SI-STAT, July 2007, Statistical Office of the Republic of Slovenia

Show data
1994 1995 1996 1997 1998 1999 2000 2001 2002 2003
estimated damage mio SIT 14750 15185 11350 17011 40815 9754 26845 17585 4704 36937
estimated damage % GDP 0.8 0.6 0.4 0.5 1.2 0.3 0.6 0.4 0.1 0.6
flood % GDP 0.3 0.1 0 0 0.6 0 0.1 0 0 0
drought % GDP 0.1 0 0 0.1 0 0 0.4 0.2 0 0.5
other causes % GDP 0.5 0.5 0.4 0.4 0.6 0.2 0.1 0.2 0.1 0.1
2004 2005
estimated damage mio SIT 17985 18797
estimated damage % GDP 0.3 0.3
flood % GDP 0 0
drought % GDP 0 0
other causes % GDP 0.2 0.3


-To reduce the risk of floods
-To improve the availability of water quantities intended for use and to improve water status and the associated ecosystems to minimise the impact of hydrological droughts.

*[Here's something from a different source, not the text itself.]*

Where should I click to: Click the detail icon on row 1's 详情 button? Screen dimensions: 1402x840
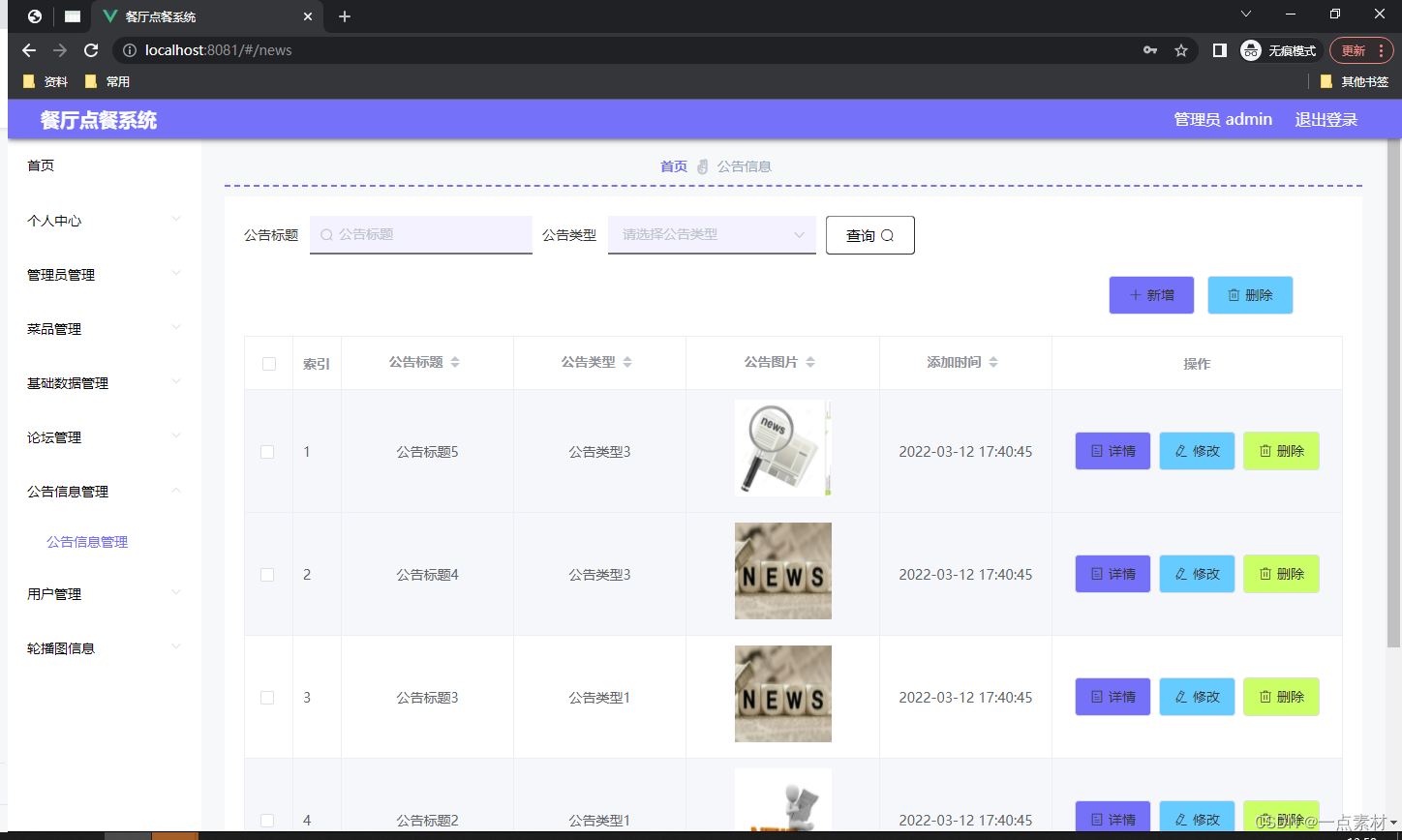pyautogui.click(x=1095, y=450)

Since natural disasters are unpredictable, the scope of damage varies from year to year. The most frequent natural disasters are earthquakes, thunderstorms, and fires. According to some findings, climate change that can be attributed to human activity is one of the reasons for more intense extreme weather conditions and the damage that this causes. According to the data of the Statistical Office of the Republic of Slovenia, a major scope of damage after elementary (i.e. natural and other) disasters was caused by extreme weather conditions. From 1994 to 2005, 70% of all damage can be attributed droughts, floods, hail and strong winds. The scope of damage varies between the years; on average, however, it equalled at least 0.55% of annual gross domestic product during the mentioned period. According to the estimate of the Administration for Civil Protection and Disaster Relief, which also monitors direct costs related to damage caused by natural disasters, this share is considerably higher, and amounts to 2% of the GDP.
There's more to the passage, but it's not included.